Il faut rien lâcher, ils viennent d’interdire des secteurs au Devenson, à Castelviel, au Canceou et le Cap canaille est visé ainsi que d’autres secteurs, de décembre à juin. Ici, le motif s'appelle Faucon Pèlerin ! (...)
Au Cap Canaille au niveau du "Parking des Calanques", le Parc a changé une douzaine de poteaux en bois avec fil de fer qui délimitent une zone de non piétinement pour préserver l’érosion du sol et la flore, ils ont jeté les vieux poteaux avec fil de fer. Ils sont maintenant en bas au pied de la falaise, secteur Ouvreurs de Bouses. Pourtant, a quelques mètres de là il y avait le ‘ musée ’ : un parterre de petites sculptures de 15 cm qui faisait parti du patrimoine des Calanques, et qui est maintenant démoli ! Ils ont bien entendu laissé en place les carcasses de voitures, de motos, frigidaires, machine à coudre etc... qui complètent le tableau ! (...) Quant aux chasseurs, ils arpentent eux le pied des falaises de Cap Canaille en quasi liberté.
Considéré comme un délinquant, un voyou, le directeur du parc m’envoie au tribunal pour 3 pitons plantés dans la roche !! "
Il s'explique aussi depuis début mai dans une vidéo
Qu'a donc bien pu faire Guy pour se retrouver face à la justice ?
Il a équipé une nouvelle voie sans autorisation et se retrouve donc poursuivi en l'application de la réglementation sur les « travaux » interdits dans un PN et risque une condamnation identique à celle d'une construction illégale.

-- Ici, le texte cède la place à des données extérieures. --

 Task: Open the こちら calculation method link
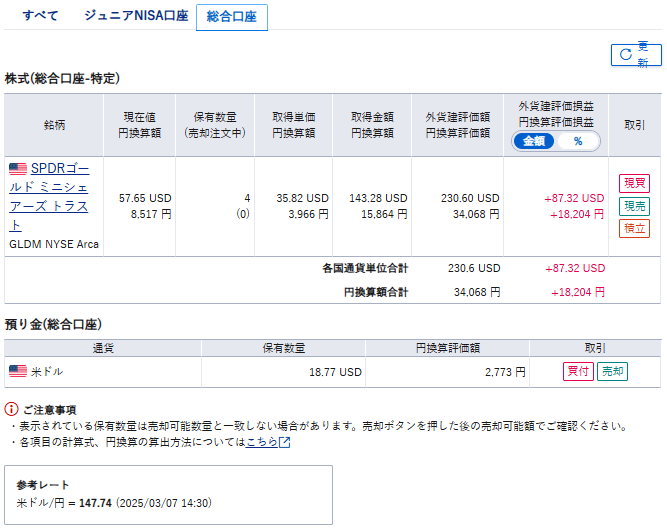point(262,442)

Comme l'a si bien dit Marc Chabert, "cela relève un peu de l'emploi d'un marteau-pilon pour tuer une mouche..." !
Un cas isolé ? Eh bien non ! Selon nos informations,
quatre autres équipeurs/rééquipeurs dont Bruno Clément alias Graou ont également été inquiétés par les gardiens du PNC avec matériel confisqué, amendes et, parfois, dépôts de plainte au tribunal de la part du parc national des Calanques.

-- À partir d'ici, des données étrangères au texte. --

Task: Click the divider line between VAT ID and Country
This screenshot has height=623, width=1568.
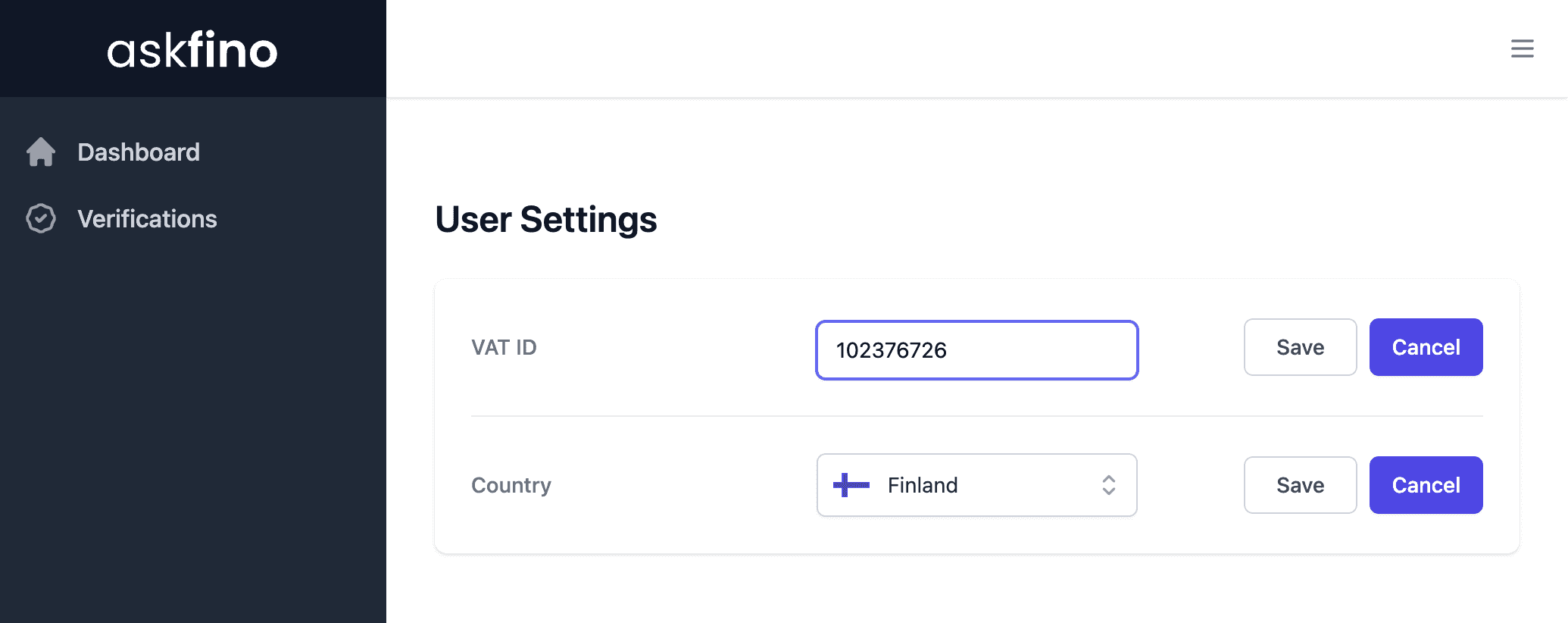Action: tap(976, 416)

Rappelons donc aux autorités du PNC que les travaux des équipeurs-grimpeurs sont aussi destinés, à la sécurisation des sites d'escalade et de leurs pratiquants. Restreindre la liberté de changer un ancrage pourri par le temps par un scellement neuf, c'est un peu s'opposer à la mise aux normes de l'équipement. En fait, ce faisant, la direction du PN nous met purement et simplement en danger !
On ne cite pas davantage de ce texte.